What this exercise asks:
1. According to the article on India's solar glass imports, what share of India's tempered glass imports did Malaysia hold in FY 17-18 (April-Oct)?
2. Extend the article on India's solar glass imports by writing what follows its final paragraph.

Page extract:
=====
India reaching ~20 GW in solar capacity in 2018 from less than 3 GW in 2014 highlights a trend that has received ample support from Government of India and private players both. Precise and well-timed decisions to build a policy environment, increasing finance choices, and encouragement to entrepreneurs have helped this happen. However, recent investigation on imported textured, tempered glass (used to manufacture solar modules) imported from Malaysia by India’s Directorate General of Anti-Dumping and Allied Duties (DGAD) does not appear as an act favourable towards Indian solar growth.
This is not the first time imported glass (used to manufacture solar modules) has been targeted. In 2017, imported glass from China was considered to be damaging domestic glass industry and therefore, received imposition of anti-dumping duties from $64/metric tonne to $137/metric tonne. And now, imported glass from Malaysia (the second largest glass panel supplier of India) is under the scanner, which could make Indian solar dream pretty costly.
Solar initiatives in India focus towards making green energy at par with cheapest fossil fuel Coal generated energy. It is obviously a smart move to quickly adopt solar within the country. However, in such a scenario where making cost effective decision determine the pace of solar growth and meeting the targets in the country, imposing anti-dumping duties upon imported glass (cheapest and abundant source) seems like a move in opposite direction.
The Comparison and Revelation
India’s current tempered solar glass capacity is not enough to handle rapidly growing domestic manufacturing capacity. And continuously increasing import of tempered glass showcases an innate need to fill up the vacuum to ultimately support Indian solar vision and target.
Table 1: 2016-17 and 2017-18 glass import expense (numbers in Lacs)
Table 1 shows that China, Malaysia, Singapore, Germany and Italy hold top positions in the list of countries that export tempered glass to India. The import expenses rising from FY 16-17 to FY 17-18 (April-Oct) show increase in imports, which indicates rise in demand.
Data shows that in FY 16-17, Malaysia had 3.3% share in India’s import of tempered glass. However, in FY 17-18 (April-Oct), Malaysia’s share increased to 29%. Malaysia’s quick rise to prominence as a trusted and feasible supply source of tempered glass actually creates a door of opportunity for India.
Table 2: 2014-15 and 2015-16 glass import expense (numbers in Lacs)
If compare the data of both Table 1 and Table 2, we see that China had been the top foreign supplier of tempered glass since FY14-15. And now, Malaysia gaining more market share each year will definitely create a competition (between China and Malaysia), crashing cost and allowing cheaper cost for tempered glass to emerge in the market. However, levying anti-dumping duties on Malaysia would remove that opportunity from grasp.
=====
Records shown:
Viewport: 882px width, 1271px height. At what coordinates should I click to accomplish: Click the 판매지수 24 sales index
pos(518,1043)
=====
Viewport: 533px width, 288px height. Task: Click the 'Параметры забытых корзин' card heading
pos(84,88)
=====
Answers for the tasks:
1. 29%

2.
The Way Forward
In recent Union Budget, Government of India reduced GST on solar tempered glass from 5% to 0%. This should be considered as a great help for the domestic tempered glass manufacturing industry to build its capacities. However, until that point when domestic capacities are able enough to handle growing Solar module manufacturing demand and requirements, India should not impose anti-dumping on Malaysia or any other country for tempered glass. Alternatively, the move would risk snatching the option of producing cost effective solar modules out from grasp.
Anti-dumping duties can serve as safeguard against foreign invasion of products that undermine able domestic capacities. For example, India has an enhanced module manufacturing capacity. Therefore, it is important for the country to protect the domestic market from foreign invasion. Also, imposing Anti-dumping duties on modules is very much important (Solar cells should have a lower anti-dumping duty than modules, as India’s cell capacity is insufficient), because it is the finished product and offers the opportunity to maintain quality, performance of in-house projects, and earning from global market (through export), once India is depended on domestic manufacturing.
However, in the case of tempered glass, we have to understand that India is yet to have an ‘able’ domestic glass manufacturing capacity to handle the growing and existing module-manufacturing scenario. Therefore, imposing anti-dumping duties on best suppliers for cheapest imports (of which we do not have sufficient manufacturing capacity) seems to be not a decisive move.
A budding industry that promises growth, prosperity, and independence, has to be protected. Indian solar sector is exactly such an industry. And with only careful considerations and meticulous decision making can the country truly unleash the sector’s full potential and reap the benefits in the future.